Austrian-born American painter and graphic designer Henry Koerner produced two notable works featuring typewriters – his famous “Figure at a Typewriter” in 1950 and a TIME magazine cover of novelist John Cleever in 1964.
Annabel Patterson’s profile of the artist, Real Portraits: TIME Covers by Henry Koerner, published for an exhibition at the Henry Koerner Center for Emeritus Faculty at Yale University in 2015, said, “Two moving portraits of his parents (1945 and 1946) and one of his brother (c 1957), in three completely different styles, not only expressed his melancholy and survivor’s guilt but also his commitment to realism, in however many different manifestations. Even his most George Grosz-like representations of humans carry this creed forward, and it was exquisitely expressed in the 1950 portrait “Figure at a Typewriter”, a portrait of a journalism student who worked with Koerner in his studio in this period. The typewriter and the garden setting, however, are an early statement of the relationship between a person and his or her investment in the world - the trademark, so to speak. Much later, a typewriter would reappear in his TIME portrait of the novelist John Cheever.”

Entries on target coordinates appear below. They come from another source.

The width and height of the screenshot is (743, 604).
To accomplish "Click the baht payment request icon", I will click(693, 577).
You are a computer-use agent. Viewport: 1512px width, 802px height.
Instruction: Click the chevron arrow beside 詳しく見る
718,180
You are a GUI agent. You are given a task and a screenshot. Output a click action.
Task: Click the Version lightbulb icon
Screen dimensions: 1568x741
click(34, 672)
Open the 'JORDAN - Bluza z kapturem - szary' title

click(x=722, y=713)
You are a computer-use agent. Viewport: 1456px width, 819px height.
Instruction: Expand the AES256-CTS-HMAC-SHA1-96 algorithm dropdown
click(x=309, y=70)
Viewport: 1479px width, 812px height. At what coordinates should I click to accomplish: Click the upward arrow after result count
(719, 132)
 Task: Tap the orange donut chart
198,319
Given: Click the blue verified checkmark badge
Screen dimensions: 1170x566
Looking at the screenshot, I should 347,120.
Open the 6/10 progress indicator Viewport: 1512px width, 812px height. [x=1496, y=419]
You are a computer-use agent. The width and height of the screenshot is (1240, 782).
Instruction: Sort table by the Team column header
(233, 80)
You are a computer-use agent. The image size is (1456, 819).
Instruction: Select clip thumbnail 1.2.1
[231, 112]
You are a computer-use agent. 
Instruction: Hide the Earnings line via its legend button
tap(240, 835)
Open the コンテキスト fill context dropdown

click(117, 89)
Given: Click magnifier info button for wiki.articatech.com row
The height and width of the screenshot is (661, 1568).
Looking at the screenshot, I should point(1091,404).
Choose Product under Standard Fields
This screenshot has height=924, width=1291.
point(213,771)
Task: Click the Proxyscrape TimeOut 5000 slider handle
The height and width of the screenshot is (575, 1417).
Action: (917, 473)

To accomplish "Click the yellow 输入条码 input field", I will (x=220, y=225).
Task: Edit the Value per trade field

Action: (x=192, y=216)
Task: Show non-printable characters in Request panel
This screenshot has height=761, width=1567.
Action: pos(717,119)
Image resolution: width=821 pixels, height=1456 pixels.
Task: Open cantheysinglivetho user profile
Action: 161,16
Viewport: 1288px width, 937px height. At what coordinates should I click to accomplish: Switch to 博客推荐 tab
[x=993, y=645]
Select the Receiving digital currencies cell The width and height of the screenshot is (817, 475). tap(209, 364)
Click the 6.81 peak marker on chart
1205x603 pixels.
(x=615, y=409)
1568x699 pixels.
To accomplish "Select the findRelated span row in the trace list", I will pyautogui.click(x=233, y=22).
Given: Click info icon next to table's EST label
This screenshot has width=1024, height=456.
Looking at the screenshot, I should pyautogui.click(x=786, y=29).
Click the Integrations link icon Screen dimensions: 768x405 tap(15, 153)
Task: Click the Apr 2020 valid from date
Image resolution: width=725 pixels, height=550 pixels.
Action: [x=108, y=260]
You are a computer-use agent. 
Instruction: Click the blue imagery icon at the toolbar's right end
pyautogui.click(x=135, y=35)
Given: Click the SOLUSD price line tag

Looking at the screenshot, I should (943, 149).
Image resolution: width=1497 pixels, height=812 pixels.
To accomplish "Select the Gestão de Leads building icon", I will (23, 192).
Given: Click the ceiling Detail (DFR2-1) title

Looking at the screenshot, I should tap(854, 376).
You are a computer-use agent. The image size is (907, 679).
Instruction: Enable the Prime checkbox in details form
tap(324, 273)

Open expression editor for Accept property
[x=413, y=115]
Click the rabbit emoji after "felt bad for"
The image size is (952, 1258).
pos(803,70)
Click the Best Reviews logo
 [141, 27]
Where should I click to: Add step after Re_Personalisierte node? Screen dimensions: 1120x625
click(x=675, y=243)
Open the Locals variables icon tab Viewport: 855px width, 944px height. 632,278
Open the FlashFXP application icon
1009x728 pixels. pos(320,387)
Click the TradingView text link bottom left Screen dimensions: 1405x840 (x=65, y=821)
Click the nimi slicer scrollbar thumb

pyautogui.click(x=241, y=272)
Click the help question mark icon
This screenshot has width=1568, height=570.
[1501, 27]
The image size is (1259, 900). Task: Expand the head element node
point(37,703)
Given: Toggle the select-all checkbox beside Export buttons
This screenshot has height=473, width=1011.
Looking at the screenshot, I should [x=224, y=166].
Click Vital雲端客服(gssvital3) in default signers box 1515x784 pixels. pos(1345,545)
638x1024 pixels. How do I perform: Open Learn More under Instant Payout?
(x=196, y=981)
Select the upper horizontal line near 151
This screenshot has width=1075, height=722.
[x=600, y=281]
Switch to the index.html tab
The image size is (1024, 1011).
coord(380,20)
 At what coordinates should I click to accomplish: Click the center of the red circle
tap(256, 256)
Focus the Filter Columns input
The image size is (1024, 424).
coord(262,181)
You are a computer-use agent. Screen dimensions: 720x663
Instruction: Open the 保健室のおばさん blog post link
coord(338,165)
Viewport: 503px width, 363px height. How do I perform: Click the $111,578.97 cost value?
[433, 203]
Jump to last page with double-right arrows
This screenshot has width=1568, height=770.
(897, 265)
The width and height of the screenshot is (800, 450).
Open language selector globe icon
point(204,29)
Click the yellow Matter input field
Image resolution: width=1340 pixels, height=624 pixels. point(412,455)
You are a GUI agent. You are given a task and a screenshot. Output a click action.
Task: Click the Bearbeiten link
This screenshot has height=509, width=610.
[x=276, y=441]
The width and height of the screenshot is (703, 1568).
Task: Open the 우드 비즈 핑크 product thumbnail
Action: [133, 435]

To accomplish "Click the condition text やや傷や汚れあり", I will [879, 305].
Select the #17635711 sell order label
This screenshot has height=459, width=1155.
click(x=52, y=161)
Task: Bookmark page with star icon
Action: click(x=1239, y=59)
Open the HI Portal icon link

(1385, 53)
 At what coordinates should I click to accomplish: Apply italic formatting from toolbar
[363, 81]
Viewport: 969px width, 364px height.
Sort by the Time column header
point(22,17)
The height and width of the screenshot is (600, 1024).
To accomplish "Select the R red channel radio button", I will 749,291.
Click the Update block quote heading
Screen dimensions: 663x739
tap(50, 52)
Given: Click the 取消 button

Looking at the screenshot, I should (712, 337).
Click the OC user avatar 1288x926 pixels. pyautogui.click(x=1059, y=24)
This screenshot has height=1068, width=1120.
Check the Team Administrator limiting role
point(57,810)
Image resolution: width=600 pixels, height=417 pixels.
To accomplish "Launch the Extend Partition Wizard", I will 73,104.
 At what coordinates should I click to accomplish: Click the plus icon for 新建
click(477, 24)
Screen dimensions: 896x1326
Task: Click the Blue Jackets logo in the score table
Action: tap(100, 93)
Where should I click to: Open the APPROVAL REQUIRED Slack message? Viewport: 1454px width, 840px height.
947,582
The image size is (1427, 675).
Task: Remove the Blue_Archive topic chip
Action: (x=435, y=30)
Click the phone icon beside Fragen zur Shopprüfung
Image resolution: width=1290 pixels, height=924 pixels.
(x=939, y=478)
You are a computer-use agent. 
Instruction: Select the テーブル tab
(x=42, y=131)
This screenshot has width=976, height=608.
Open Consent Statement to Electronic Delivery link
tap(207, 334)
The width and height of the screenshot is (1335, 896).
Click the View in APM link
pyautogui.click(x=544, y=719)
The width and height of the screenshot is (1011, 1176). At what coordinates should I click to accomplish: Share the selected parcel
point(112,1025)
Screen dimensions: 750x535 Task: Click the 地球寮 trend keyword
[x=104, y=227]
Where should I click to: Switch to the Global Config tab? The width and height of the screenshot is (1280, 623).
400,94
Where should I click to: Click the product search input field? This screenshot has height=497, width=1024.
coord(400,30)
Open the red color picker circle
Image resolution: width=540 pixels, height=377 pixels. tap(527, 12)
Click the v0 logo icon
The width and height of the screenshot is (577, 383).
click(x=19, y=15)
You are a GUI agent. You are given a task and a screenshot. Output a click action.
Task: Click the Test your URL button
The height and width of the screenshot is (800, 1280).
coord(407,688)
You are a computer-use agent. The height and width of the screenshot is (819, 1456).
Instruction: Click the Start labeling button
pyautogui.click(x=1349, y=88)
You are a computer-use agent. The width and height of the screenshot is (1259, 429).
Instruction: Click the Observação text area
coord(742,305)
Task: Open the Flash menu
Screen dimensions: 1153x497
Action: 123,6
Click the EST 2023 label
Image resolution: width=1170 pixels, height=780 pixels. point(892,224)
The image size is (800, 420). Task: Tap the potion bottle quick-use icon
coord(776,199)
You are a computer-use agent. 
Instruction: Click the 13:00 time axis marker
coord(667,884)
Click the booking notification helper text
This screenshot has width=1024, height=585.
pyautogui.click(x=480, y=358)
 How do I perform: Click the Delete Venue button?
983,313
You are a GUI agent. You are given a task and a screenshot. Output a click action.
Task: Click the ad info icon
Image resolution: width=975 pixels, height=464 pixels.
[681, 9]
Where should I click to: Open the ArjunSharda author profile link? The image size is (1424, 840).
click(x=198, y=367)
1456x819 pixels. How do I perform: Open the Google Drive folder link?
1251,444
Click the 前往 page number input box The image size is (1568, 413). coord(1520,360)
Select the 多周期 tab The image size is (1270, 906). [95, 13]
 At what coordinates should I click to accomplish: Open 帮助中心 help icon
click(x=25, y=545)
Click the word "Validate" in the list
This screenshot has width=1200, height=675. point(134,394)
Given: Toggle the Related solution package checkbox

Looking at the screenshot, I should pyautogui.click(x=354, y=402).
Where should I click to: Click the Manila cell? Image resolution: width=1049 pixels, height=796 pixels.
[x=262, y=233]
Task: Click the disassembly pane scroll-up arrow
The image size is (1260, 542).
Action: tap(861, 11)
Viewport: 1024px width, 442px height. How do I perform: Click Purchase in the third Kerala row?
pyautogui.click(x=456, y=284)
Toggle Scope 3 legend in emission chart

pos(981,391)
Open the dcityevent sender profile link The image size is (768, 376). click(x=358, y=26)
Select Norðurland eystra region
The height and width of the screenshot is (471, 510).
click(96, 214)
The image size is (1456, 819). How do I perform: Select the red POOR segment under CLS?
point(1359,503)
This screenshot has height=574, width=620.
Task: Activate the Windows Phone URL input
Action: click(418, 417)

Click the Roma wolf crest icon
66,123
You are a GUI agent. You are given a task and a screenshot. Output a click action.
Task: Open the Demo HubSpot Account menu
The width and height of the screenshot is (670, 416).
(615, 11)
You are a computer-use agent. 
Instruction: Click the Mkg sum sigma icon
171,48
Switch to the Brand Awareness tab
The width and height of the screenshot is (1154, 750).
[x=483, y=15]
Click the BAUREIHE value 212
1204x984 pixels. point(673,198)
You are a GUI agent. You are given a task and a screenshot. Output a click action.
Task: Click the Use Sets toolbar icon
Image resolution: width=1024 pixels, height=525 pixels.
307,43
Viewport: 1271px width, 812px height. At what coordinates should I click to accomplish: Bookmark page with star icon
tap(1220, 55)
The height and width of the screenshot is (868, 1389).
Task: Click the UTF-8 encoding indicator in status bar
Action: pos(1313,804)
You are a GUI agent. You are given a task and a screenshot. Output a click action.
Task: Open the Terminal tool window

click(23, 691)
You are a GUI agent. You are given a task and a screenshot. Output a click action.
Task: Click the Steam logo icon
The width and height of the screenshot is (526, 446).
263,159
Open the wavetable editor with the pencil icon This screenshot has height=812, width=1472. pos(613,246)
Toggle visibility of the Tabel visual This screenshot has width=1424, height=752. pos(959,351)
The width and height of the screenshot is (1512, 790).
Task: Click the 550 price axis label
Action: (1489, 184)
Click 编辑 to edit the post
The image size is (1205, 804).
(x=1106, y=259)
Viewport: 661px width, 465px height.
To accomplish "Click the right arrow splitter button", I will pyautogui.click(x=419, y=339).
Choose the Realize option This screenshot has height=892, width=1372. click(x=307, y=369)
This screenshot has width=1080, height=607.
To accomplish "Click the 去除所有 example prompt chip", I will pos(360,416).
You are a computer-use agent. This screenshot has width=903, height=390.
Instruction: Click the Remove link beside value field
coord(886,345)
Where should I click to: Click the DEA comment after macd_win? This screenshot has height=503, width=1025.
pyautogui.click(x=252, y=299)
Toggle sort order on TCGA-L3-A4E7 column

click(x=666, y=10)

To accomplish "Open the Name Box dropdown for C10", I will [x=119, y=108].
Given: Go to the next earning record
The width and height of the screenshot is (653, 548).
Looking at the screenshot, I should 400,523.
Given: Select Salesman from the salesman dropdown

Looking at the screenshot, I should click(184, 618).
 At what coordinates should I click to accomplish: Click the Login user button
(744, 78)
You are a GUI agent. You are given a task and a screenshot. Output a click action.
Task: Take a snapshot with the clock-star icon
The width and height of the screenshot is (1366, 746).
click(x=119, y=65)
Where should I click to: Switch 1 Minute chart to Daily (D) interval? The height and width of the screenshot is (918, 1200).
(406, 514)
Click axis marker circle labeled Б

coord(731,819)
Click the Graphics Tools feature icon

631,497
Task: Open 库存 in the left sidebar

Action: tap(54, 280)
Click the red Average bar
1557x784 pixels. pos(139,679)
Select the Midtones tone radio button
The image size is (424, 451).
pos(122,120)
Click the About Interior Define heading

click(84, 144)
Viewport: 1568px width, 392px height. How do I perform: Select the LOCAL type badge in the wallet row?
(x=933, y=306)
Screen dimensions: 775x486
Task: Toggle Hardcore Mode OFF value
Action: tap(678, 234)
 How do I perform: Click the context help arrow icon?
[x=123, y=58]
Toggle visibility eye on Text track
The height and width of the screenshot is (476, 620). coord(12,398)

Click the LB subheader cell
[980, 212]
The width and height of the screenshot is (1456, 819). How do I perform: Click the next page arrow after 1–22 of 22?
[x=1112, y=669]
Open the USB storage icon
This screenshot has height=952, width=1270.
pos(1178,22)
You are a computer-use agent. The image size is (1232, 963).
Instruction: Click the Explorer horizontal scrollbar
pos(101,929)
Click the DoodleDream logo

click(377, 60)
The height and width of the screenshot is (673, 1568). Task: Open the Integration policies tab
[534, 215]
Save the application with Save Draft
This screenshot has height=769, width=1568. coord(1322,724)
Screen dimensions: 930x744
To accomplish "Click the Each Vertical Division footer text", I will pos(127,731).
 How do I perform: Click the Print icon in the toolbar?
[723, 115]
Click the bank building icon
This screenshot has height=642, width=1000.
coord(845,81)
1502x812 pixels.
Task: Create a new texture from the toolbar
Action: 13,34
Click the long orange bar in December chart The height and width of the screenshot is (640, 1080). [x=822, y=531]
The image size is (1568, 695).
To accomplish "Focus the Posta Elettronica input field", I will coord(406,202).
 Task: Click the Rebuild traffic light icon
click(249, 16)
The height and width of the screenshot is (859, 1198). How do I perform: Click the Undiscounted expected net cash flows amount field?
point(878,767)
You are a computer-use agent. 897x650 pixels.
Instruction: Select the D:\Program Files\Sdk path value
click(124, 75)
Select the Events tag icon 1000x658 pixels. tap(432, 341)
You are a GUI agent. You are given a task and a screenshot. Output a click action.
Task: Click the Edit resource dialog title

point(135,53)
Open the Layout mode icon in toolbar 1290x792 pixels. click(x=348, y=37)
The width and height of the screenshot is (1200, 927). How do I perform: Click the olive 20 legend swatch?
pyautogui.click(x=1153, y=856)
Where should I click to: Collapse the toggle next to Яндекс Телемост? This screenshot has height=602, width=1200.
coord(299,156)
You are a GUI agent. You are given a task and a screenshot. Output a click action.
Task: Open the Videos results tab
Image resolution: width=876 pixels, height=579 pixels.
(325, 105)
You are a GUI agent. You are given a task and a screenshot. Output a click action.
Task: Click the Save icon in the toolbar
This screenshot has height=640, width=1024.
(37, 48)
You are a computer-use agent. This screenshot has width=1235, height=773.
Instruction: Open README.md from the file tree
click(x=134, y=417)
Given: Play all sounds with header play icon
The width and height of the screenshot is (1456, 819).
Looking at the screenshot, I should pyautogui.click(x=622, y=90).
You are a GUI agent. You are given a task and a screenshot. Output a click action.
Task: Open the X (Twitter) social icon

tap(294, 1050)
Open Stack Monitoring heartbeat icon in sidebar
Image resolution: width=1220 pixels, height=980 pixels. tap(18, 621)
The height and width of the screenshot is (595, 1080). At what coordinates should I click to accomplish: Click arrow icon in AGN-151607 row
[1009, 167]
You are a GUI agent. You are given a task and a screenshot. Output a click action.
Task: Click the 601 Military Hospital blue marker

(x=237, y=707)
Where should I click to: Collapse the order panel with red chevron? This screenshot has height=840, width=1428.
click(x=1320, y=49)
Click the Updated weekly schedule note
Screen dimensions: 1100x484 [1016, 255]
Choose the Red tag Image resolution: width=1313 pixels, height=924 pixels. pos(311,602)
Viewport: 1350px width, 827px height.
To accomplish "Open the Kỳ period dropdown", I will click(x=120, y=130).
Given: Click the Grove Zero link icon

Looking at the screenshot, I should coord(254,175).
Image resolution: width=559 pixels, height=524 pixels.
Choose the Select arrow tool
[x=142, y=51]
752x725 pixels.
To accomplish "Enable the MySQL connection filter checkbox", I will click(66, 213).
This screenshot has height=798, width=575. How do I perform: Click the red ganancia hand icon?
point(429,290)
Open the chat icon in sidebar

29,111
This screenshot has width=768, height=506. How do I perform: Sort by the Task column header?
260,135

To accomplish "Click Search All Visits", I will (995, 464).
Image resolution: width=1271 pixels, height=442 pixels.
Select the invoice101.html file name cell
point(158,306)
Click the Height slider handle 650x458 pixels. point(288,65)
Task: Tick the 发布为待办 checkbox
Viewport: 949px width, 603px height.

C. C. Little, managing director of the American Society for the Control of Cancer, presents Koerner with his poster prize.
Koerner was born Heinrich Sieghart Körner in the Leopoldstadt district of Vienna on
August 28, 1915. He was trained in graphic design at Vienna's Graphische
Lehr und Versuchsanstalt (1934-36) and worked in the studio of Viktor Theodor
Slama, designing posters and book jackets. Following Hitler's annexation of
Austria in 1938, he fled via Milan and Venice to the United States, settling in
New York. He was employed as a commercial artist in the Maxwell Bauer Studios
in Manhattan and achieved initial success as a poster artist, receiving first
prize from the American Society for the Control of Cancer poster competition and
two first prizes from the national war poster competition.
In 1943, the Office of War Information hired Koerner in its Graphics Division in New York. He was drafted into the US Army and joined the Graphics Division of the Office of Strategic Services in Washington DC. It was there that he made war posters which included "Someone Talked", which won an award from the Museum of Modern Art. After VE Day Koerner was reassigned to Germany, working in Wiesbaden and Berlin, and sketching defendants at the Nuremberg trials.
My Parents I
My Parents II, From LIFE magazine, May 10, 1948
Vanity Fair (Mirror of Life)
After being discharged from the army in 1946, Koerner returned
to Vienna to discover that his parents and older brother Kurt had been deported
and killed. In Berlin, having joined the Graphics Division of the US Military
Government, he painted his first major works, including My Parents II and
Vanity Fair (Mirror of Life). These paintings were exhibited in 1947, to international acclaim,
in a one-person show at Berlin's Haus am Waldsee - the first exhibition of
American modern art in post-war Germany.
At college in Pittsburgh
From 1952-53, Koerner was Artist-in-Residence at Pennsylvania
College for Women (now Chatham University) in Pittsburgh. He painted more than
50 portrait covers for TIME between 1955-67. Koerner died on July 4,
1991, in St Pölten, Austria, following complications from a hit-and-run
accident on his bicycle in the Wachau in Austria.
I like that the typewriter in "Figure" is portrayed well enough to be identified as a Noiseless (someone more experienced than I could probably pinpoint the model). I don't find the hands as convincing, though, and it seems that her copyholder is much too far away! And what's going on with the little matchbooks? They're less than half the size of any matchbooks I've ever seen, she's not smoking, and typewriters don't need to be lit. And they must be singularly ineffective matches if she needed three books.
ReplyDeleteThe posters are far better.
Interesting artist. I was not aware of him.
ReplyDeleteIn response to John, I think the odd angles and proportions in Koerner's paintings are deliberate. These were produced in a period influenced by the radical experiments of Cubism. "Realistic" painting seemed backward and reactionary for decades, until the rise of photorealism.
The woman at the typewriter was a grauate of NYU not a journalism student and was my mother in-law. She was his girlfriend at the time and they lived together. The original pencil sketch hangs in our home.